November 9 A Day With Two Faces in Germany

Night of Broken Glass
The Night of Broken Glass was the start of the Holocaust in Germany.

Kristallnacht and the Berlin Wall November 9th

BERLIN – “9 November 1938 is synonymous with the darkest chapter in Germany’s history. The same day, 9 November, in 1989 was the happiest day in our recent history, stated Germany Chancellor Angela Merkel. The German government supports and promotes the commemoration of both – the anti-Jewish pogroms of the “Night of Broken Glass” and the fall of the Berlin Wall.

Night of Broken Glass
The Night of Broken Glass was the start of the Holocaust in Germany.

Speaking at an event to mark the 75th anniversary of the anti-Jewish pogrom, Chancellor Angela Merkel declared that this was one of the blackest days in German history. Unfortunately the developments in German history subsequently became even more dramatic with the Holocaust and the break with civilisation, she said in her video podcast. The 9 November 1938 reminds us, “that we must always be aware of our past so that we can shape the future responsibly”. 

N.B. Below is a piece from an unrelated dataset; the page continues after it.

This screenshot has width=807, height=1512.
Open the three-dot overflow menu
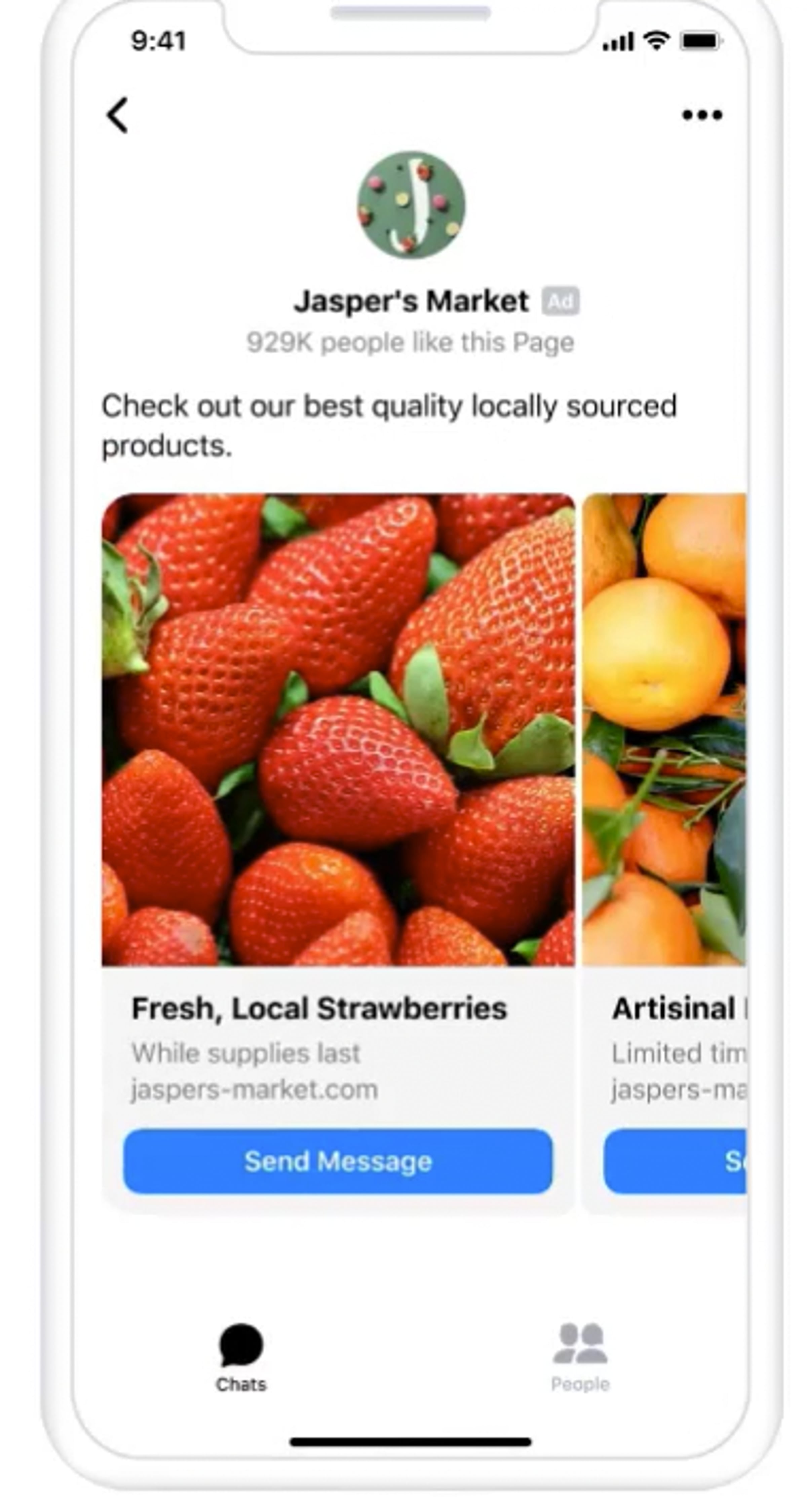coord(701,115)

The night was the start of the Holocaust, which only ended at the end of the Second World War with over six million Jewish men, women and children being murdered.

The fall of the Berlin Wall in 1989 is a far more pleasant anniversary.

Yet in 1989, the 9 November was a day of great joy and hope, declared the Chancellor. The fall of the Berlin Wall is proof that democracy and the rule of law can be achieved peacefully. “That gives us hope for the future,” said Angela Merkel.

Speaking at the Brandenburg Gate in Berlin the Federal Chancellor said, “The Brandenburg Gate, this gate that was closed for decades and has been open again since 1989, is for our whole country, for this city and also for me personally the symbol of our freedom. Sixty years ago it formed one of the backdrops to the uprising in the GDR. On 17 June 1953, about a million people all across the GDR plucked up the courage to speak out. They were protesting against the authoritarian control and mismanagement of the state and calling for civil rights and democracy. They called, “We want to be free”. Their plea was silenced by the arrival of Soviet tanks. Yet the desire for freedom lived on. And this desire ultimately won through in the autumn of 1989 as the oppressive regimes of the Eastern bloc collapsed one after the other culminating in the fall of the Berlin Wall on 9 November 1989. The images of the people rejoicing particularly here at the Brandenburg Gate were relayed around the world.

“The end of the division and the subsequent unity of our country were made possible because many people in the GDR took to the streets in peaceful protest in the autumn of 1989 calling “We are the people. We are one people.” They were made possible because statesmen like Federal Chancellor Helmut Kohl recognized the moment was historic”.